The housing sector's momentum might encounter headwinds, analyst says
Canadians’ housing purchasing power in 2022 appears to be in peril due to higher home prices and mortgage rates, according to a veteran finance markets observer.
In particular, a return to pre-pandemic mortgage rates might derail the national housing market’s momentum next year, financial analyst Christopher Liew said in a recent contribution to The Motley Fool.
“Affordability is already a concern before higher interest rates take effect next year,” Liew said. “The Bank of Canada expects elevated inflation until the first half of 2022 before it tapers toward 2% in the back half.”
Polling by the Bank of Canada at the beginning for Q4 showed that Canadians are keeping their expectations for wage growth and overall purchasing power moderate. Over the past year, perceptions of wage growth fell to 1.2%, below the historical average as measured by the central bank.

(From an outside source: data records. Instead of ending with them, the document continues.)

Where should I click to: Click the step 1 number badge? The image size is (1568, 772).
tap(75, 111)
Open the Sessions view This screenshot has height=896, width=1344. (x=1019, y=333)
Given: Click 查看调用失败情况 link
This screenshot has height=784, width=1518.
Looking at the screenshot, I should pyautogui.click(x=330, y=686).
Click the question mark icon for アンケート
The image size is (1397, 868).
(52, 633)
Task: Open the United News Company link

Read more: Fixed vs variable rates – what direction will debate take in 2022?
Some of the reasons cited by Canadians who have modest expectations for wage growth and purchasing power were labour market volatility, collective agreements that have already defined wage growth trajectories, and the growing importance of better work-life balance.
Vulnerable sectors such as minorities, Indigenous people, and people with disabilities also tended to believe that they might leave or lose their jobs in the next year, the BoC said.